On the client side, it’s beautifully simple:
// Client
const events = new EventSource('/events');
events.addEventListener('ping', (e) => {
console.log('Ping:', JSON.parse(e.data));
});
events.addEventListener('notification', (e) => {
showNotification(JSON.parse(e.data));
});
That’s it. The browser handles reconnection for you. No libraries, no dependencies, no faffing about.
Step 7: File Upload Streaming
Streaming uploads are where you really feel the power. Instead of buffering an entire file in memory before writing it to disc, you pipe the request body straight to the filesystem whilst computing a hash along the way.
import { createWriteStream } from 'node:fs';
import { pipeline } from 'node:stream/promises';
import { createHash } from 'node:crypto';
app.post('/upload', async (req, res) => {
const filename = req.headers['x-filename'] as string;
const fileStream = createWriteStream(`./uploads/${filename}`);
const hashStream = createHash('sha256');
hashStream.setEncoding('hex');
await pipeline(req, async function* (source) {
for await (const chunk of source) {
hashStream.update(chunk);
yield chunk;
}
}, fileStream);
hashStream.end();
const hash = hashStream.read();
res.json({ filename, hash });
});
This approach means you can handle multi-gigabyte uploads without your memory usage budging. The async generator in the middle of the pipeline is a neat trick for tapping into the data flow without disrupting it.
Step 8: Processing Large Files
The classic scenario. You’ve got a CSV with a million rows and someone needs it processed by end of day. readline combined with a read stream makes this almost trivially easy.
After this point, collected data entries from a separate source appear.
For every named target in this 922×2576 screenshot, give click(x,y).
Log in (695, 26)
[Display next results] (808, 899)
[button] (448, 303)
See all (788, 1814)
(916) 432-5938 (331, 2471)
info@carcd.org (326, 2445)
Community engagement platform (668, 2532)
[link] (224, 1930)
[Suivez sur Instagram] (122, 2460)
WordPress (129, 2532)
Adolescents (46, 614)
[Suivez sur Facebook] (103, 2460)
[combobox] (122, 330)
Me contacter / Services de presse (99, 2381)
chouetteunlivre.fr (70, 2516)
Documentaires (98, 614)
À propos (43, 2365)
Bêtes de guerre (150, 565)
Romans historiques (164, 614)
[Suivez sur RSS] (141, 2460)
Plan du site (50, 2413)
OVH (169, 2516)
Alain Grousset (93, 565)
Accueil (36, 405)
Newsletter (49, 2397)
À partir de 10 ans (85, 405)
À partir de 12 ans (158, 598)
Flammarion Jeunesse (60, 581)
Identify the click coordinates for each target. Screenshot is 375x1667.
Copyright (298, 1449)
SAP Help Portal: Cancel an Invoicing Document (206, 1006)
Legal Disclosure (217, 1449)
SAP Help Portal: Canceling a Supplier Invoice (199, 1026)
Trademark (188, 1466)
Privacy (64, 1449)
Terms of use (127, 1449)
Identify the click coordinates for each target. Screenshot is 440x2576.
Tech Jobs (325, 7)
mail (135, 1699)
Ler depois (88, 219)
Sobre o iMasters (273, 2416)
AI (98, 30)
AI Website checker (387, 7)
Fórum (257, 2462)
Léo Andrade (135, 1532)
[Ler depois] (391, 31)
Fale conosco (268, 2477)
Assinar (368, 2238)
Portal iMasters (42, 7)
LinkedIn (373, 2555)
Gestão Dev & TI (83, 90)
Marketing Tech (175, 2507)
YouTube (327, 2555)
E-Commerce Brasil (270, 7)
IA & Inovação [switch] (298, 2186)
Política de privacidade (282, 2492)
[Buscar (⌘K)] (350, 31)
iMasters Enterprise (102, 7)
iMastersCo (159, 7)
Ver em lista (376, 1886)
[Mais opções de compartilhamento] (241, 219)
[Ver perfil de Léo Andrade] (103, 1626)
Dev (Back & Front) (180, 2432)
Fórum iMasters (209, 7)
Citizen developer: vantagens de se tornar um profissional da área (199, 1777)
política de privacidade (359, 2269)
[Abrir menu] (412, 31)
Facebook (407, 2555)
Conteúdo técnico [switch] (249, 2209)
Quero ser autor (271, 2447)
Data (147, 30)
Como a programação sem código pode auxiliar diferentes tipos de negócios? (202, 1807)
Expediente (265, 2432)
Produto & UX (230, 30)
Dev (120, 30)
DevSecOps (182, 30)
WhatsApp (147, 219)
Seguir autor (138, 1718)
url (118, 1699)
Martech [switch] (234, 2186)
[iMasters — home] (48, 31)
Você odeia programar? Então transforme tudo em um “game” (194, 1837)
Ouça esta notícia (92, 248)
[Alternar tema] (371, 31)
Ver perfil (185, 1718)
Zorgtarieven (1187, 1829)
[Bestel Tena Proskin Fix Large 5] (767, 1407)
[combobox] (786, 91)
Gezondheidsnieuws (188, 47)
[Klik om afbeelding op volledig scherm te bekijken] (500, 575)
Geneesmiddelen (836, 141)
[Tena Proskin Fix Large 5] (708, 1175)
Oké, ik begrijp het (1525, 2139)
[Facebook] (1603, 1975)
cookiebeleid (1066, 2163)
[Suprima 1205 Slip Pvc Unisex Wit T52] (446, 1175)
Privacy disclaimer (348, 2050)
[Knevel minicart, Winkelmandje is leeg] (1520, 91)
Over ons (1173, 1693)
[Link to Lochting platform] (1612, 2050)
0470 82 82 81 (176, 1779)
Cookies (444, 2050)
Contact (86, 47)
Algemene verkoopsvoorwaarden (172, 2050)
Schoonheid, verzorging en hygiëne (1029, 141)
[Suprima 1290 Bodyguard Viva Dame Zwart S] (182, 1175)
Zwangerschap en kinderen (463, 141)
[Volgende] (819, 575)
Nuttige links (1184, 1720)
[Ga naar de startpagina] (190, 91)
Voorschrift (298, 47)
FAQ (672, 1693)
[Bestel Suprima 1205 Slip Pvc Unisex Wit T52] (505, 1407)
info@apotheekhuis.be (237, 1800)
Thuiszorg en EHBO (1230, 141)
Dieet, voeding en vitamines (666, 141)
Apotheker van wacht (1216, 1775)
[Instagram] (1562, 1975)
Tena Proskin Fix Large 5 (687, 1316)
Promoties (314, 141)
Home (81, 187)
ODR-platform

import { createReadStream } from 'node:fs';
import { createInterface } from 'node:readline';
async function processLargeCSV(path: string): Promise<void> {
const fileStream = createReadStream(path);
const rl = createInterface({
input: fileStream,
crlfDelay: Infinity,
});
let lineNumber = 0;
for await (const line of rl) {
lineNumber++;
if (lineNumber === 1) continue;
const [id, name, email] = line.split(',');
await processUser({ id, name, email });
if (lineNumber % 10000 === 0) {
console.log(`Processed ${lineNumber} lines`);
}
}
}
Memory stays flat regardless of file size. You could process a 50GB CSV on a machine with 512MB of RAM and it wouldn’t even blink. That’s the whole promise of streams, and here it actually delivers.

The Result
- Memory-efficient data processing
- Handle files larger than available RAM
- Real-time data streaming
- Proper backpressure handling
- Composable stream pipelines
What I’d Do Differently
Add proper error handling to streams from the start. Stream errors are easy to miss and can leave connections hanging indefinitely. Always handle the error event. I’ve been bitten by this more times than I care to admit, and every single time I think “right, this is the last time I forget.” It never is.
Streams feel like overkill until you try to export a million records and crash your server. Then they feel like the only sane option.